* _Supplied data_:
## Start

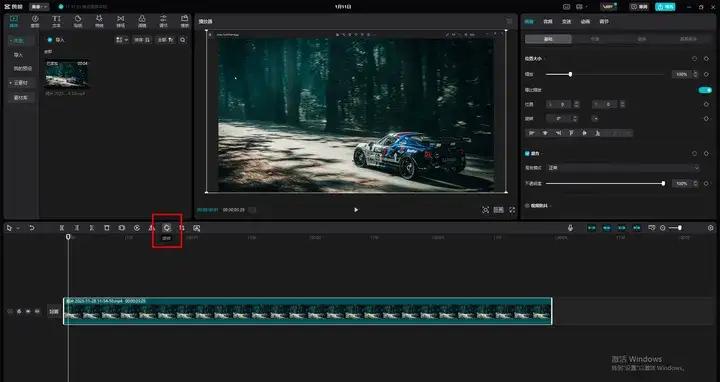Expand the blend mode dropdown
Screen dimensions: 720x382
pyautogui.click(x=624, y=168)
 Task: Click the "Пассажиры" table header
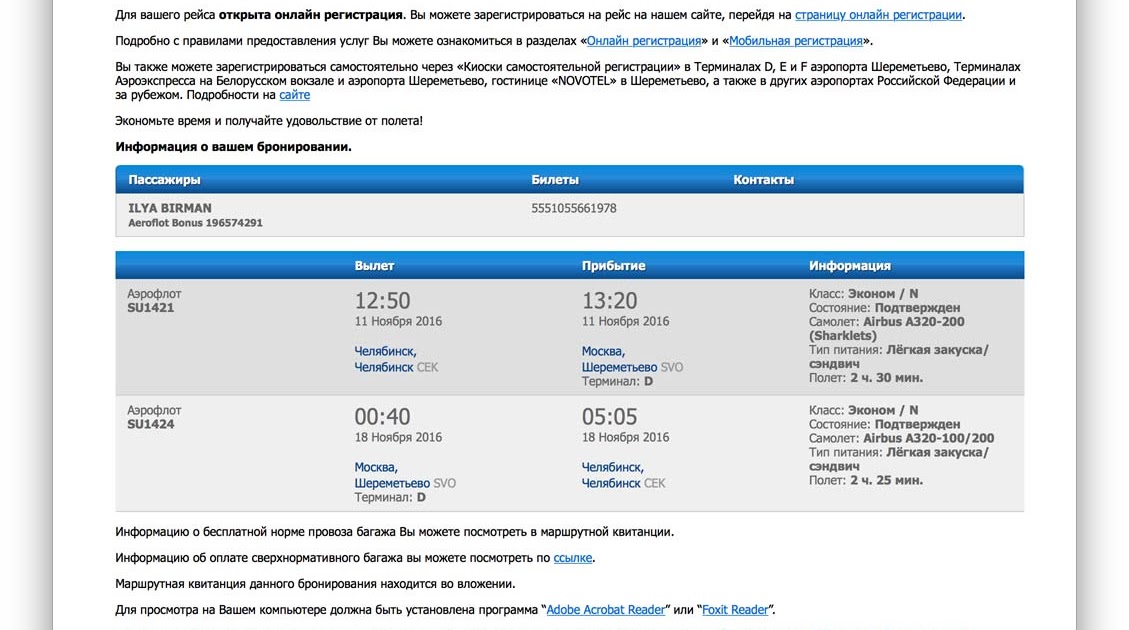(164, 180)
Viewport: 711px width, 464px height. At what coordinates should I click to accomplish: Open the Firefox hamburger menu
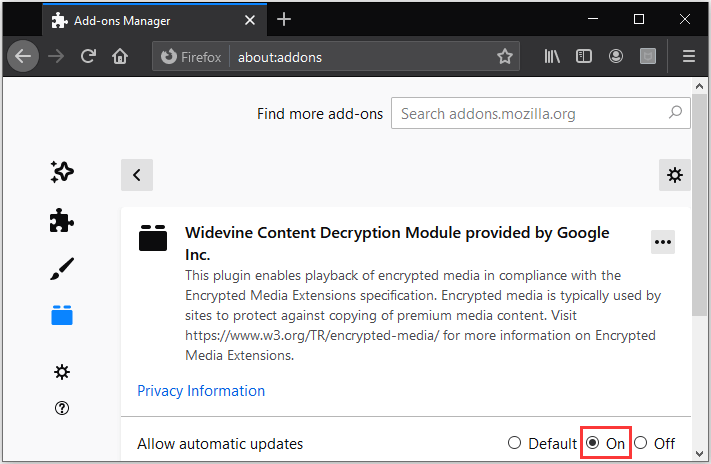pos(688,57)
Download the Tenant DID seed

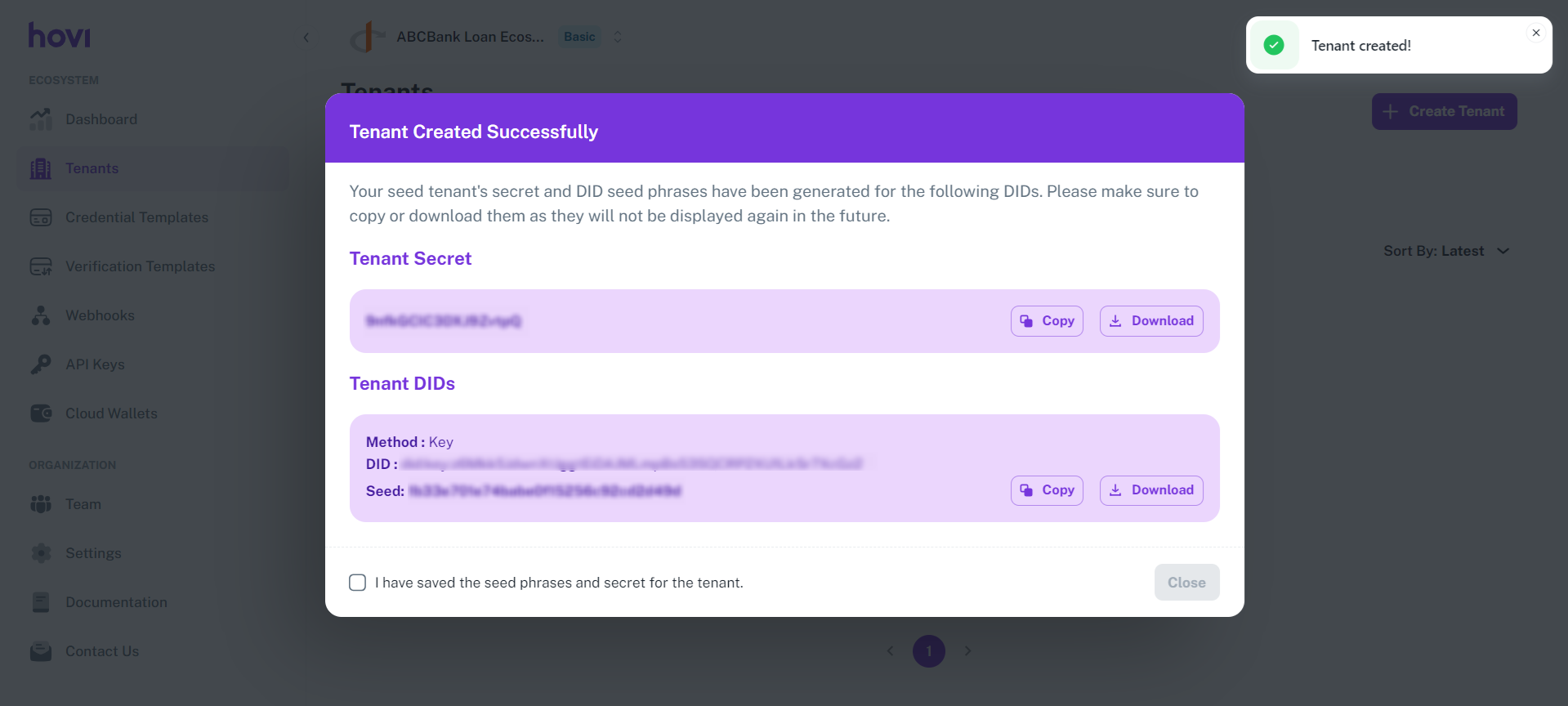[x=1150, y=490]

## End

* _Task to carry out_: Rewrite the data above as a JSON list of strings, one string per line, with blank lines skipped. Leave the pictures out.

* _Response to the exercise_:
[
  "Expand the blend mode dropdown",
  "Screen dimensions: 720x382",
  "pyautogui.click(x=624, y=168)",
  " Task: Click the \"Пассажиры\" table header",
  "(164, 180)",
  "Viewport: 711px width, 464px height. At what coordinates should I click to accomplish: Open the Firefox hamburger menu",
  "pos(688,57)",
  "Download the Tenant DID seed",
  "[x=1150, y=490]"
]